Теперь он видит соотношение сил человеческих и сил промыслительных: «Если б я был святым, я стал бы изгонять из тебя бесов, или от тебя, от сердечка твоего дорогого… Но что могу сделать я, я бессилен тут, лишь Бог может изгнать». Олег проходит подлинную школу смирения, как бы устраняясь и предоставляя действовать силе Божьей — он смиряется в своей человеческой ограниченности и получает тут же, как дар, силу веры и терпения: «Я слишком мало в своем отчаянии явил веры Господу. И если приступы его прошли, то именно благодаря вере». Признание и своей, и моей слабости вооружает его непоколебимой верой в силу Божью: «Не попустит Господь этого. Он слишком любит и жалеет тебя, и путями, Ему ведомыми, вернет тебя».

Теперь, наконец, приходит к нему понимание, почему все случилось; он винит теперь не одну любимую им девушку, он понимает, что, если бы сначала ответил на ее призыв без страха и опасений, тогда, может быть, «нынешних страданий и не было бы…». И добавляет: «Но что говорить о минувшем, о настоящем станем думать». Он теперь не идеализирует свою Лялю, он приходит к прекрасной трезвости, свидетельствующей о духовной зрелости его души.
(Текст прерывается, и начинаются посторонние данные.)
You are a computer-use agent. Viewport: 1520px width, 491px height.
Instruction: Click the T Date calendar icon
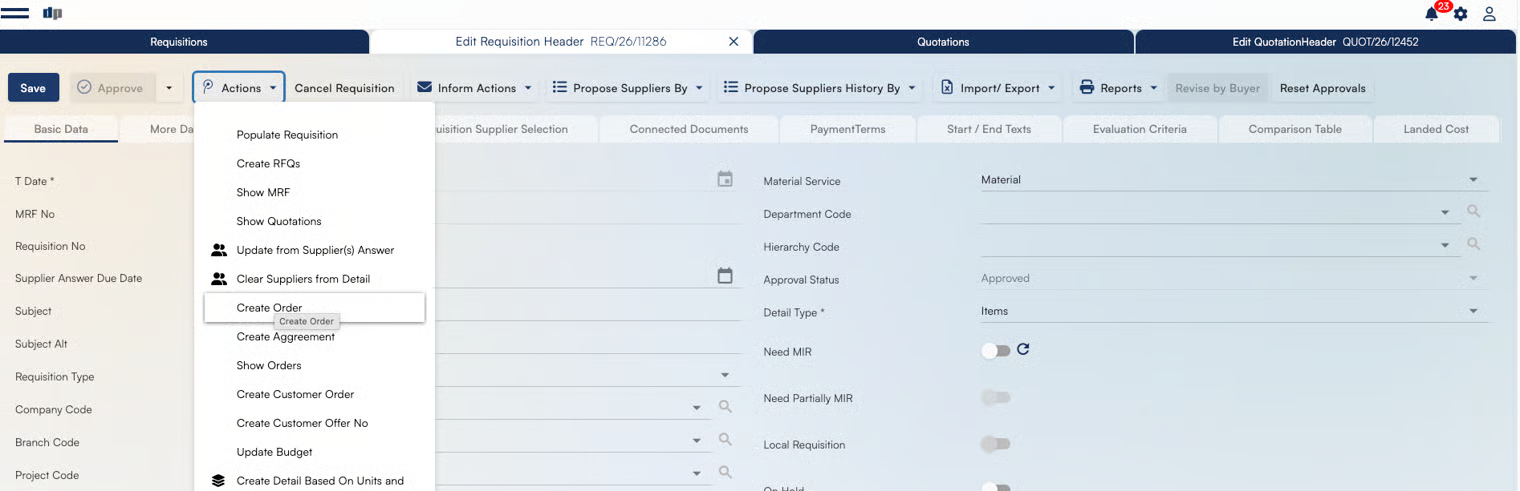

Он понимает, что переоценивал мои силы, не смея думать обо мне, как о слабом существе, «нуждавшемся в ограждении, которое действительно было нужно». Теперь он жалеет не об абстракции, не о том, что «образ не удался», а о Ляле, живой и любимой: «Радость моя, ребенок мой единственный и вместе нож, который мне в сердце вонзили — ты, своей рукой — и не вынули».

Последние письма Олега — это бесконечное снисхождение и терпение, и, что дивно, непоколебимая, несмотря ни на что, вера в раз и навсегда увиденный им внутренний образ любимого существа. «У нас ведь было, как в романах бывает, что „он“ сразу увидел, что это „ты“ — для него. А у нас я сразу увидел, что „ты“ — для Христа. Девство — твоя сила и твое искусство… Это единственное, что ты можешь сказать людям», — пишет он мне. Он понимает девство как «высшую чистейшую собраннейшую, напряженнейшую действенность человека». Это — божественное свойство: «Первая Дева — св. Троица», — повторяет он слова св. Григория Богослова.